The same can also happen in reverse (bottom to top) and arguably is here. You are more able to contemplate the killing of (enemy?) politicians with broad equinamity because citizen-level politics has become more fraught.
I disagree, I actually think the reverse is true: we are all less able to contemplate the killing of politicians with equanimity because of political polarization.
JFK's assassination is, even in most conspiracy theories, only ever alleged to be marginally important to the course of US Government policy. JFK might not have gone into Vietnam quite the way LBJ did, but he still would have fought the Cold War. Kill HW and replace him with Dukakis, or Clinton and replace him with Dole, and the changes expected would be mostly marginal.
Kill Trump, and replace him even with another Republican and we're in a very different place right now.

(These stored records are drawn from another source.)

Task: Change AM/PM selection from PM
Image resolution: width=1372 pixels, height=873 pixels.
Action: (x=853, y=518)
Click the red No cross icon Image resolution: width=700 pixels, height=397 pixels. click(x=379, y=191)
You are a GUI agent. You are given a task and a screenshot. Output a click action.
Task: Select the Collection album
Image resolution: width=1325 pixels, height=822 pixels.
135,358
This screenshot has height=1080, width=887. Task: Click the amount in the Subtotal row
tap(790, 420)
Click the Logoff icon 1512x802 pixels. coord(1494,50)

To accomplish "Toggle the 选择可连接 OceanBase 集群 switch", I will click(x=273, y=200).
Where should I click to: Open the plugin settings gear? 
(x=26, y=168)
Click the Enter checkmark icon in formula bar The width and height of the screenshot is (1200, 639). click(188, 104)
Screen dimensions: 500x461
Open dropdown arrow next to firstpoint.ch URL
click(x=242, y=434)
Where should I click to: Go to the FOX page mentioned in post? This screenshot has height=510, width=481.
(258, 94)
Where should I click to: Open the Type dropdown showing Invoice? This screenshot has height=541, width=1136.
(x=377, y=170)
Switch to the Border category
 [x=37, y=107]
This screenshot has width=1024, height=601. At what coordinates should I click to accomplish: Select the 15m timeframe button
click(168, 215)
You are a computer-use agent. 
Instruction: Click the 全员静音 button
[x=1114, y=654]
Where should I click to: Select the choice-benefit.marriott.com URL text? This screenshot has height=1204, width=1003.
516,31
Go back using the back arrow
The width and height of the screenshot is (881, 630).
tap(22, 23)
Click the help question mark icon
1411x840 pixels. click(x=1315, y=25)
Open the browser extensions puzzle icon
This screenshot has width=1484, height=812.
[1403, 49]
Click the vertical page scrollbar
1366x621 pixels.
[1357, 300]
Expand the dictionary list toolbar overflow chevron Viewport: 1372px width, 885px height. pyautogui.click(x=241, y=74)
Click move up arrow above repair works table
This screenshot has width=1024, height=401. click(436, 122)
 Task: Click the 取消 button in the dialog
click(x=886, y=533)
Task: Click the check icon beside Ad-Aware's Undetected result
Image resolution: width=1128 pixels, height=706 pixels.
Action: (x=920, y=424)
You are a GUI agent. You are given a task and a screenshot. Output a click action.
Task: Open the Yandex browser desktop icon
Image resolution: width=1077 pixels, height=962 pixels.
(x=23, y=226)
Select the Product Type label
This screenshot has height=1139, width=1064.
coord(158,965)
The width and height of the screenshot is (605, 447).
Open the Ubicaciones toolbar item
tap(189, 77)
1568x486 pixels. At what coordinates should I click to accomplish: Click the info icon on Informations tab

To put it another way: if all politicians are within a few degrees of agreement on every issue, then the question of who is in charge is mostly a matter of personal ambition, and two politicians killing each other over personal ambition doesn't really impact me, even if I find it horrifying. If party politics is fraught, then who is in charge has policy implications, which will impact the average person's life.
Fair point, well made. I'm not sure if I agree or not but I'll think on it.
I'm not entirely sure if it's true or not either over time. There were lots of very destructive wars of succession throughout the middle ages that featured virtually no political disagreement between the factions. Arguably in WWI, the combatant governments were all closer to each other in politics in August 1914 than they were to any of their successor state governments 20 years later, and certainly it impacted the populace.
But at one end you have some platonic ideal, which would be something like an ideologically-identical VP killing the POTUS and assuming the presidency. As long as the violence is limited to the POTUS, it would have no impact on me, and shouldn't end a golden age.